Problem requirements —
This exercise calls for copying every line below that holds the word "window".

(Extracted records)
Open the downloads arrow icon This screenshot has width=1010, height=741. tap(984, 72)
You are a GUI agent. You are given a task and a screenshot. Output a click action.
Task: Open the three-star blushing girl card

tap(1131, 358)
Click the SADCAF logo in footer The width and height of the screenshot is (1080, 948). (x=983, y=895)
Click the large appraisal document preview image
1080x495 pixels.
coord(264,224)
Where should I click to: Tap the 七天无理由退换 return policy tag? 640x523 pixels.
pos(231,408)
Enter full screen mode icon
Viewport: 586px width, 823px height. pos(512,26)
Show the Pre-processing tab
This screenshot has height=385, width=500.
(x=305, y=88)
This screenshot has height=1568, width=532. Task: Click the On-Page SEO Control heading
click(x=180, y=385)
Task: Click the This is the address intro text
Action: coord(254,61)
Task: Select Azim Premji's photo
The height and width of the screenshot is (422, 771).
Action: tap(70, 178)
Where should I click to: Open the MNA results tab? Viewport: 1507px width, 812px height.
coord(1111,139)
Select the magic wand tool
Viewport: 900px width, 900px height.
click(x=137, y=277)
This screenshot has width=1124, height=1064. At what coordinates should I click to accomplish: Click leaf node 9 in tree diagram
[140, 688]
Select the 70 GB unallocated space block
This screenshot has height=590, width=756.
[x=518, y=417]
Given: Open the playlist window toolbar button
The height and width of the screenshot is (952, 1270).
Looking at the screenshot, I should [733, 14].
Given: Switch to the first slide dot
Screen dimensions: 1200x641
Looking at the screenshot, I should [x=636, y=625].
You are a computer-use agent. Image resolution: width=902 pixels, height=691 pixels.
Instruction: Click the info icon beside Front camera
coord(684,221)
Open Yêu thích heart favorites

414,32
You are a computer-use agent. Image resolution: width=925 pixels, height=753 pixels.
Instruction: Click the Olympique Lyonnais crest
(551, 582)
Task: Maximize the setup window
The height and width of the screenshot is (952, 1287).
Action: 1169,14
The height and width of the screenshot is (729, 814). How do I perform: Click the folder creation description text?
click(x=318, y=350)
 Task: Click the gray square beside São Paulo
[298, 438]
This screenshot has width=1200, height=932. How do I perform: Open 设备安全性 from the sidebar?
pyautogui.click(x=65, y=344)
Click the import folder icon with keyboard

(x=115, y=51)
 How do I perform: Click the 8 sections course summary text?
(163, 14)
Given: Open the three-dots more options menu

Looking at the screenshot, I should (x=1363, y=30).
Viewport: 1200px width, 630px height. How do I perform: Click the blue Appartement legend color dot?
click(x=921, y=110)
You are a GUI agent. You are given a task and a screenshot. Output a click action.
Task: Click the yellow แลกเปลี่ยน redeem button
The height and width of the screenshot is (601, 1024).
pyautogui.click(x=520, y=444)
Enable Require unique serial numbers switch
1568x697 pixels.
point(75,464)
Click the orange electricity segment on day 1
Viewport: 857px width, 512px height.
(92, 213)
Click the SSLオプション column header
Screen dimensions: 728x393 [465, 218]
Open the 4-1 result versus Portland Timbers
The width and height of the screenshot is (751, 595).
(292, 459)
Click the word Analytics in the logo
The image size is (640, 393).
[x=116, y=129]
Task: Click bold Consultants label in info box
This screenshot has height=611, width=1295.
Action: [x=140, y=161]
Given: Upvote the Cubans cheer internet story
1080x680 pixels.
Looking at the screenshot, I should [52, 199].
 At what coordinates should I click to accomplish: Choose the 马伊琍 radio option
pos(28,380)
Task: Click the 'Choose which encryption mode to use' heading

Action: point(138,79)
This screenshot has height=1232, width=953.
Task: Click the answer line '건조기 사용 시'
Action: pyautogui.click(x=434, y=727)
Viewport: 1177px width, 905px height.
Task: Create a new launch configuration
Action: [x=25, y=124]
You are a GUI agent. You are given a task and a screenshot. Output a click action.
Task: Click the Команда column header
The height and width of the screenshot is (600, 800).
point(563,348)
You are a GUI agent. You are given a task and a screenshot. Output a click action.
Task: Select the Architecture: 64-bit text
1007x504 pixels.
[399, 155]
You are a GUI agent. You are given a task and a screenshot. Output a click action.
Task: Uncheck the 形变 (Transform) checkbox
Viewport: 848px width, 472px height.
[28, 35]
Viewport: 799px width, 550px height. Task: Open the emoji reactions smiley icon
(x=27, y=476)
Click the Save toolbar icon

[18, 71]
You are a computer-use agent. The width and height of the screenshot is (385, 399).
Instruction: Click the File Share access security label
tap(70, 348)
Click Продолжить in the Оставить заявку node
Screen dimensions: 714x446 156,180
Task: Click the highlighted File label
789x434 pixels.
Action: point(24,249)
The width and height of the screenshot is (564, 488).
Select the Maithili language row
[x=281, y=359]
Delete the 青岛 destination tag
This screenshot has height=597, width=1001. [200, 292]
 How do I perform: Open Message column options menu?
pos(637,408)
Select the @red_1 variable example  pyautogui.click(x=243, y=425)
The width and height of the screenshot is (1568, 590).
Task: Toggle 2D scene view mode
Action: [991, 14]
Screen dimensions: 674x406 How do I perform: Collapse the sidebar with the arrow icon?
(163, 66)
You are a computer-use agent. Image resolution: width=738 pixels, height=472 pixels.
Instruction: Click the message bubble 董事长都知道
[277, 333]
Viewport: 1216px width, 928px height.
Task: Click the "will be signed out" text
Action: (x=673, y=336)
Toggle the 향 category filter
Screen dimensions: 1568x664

Final answer —
Given: Open the playlist window toolbar button
Task: Maximize the setup window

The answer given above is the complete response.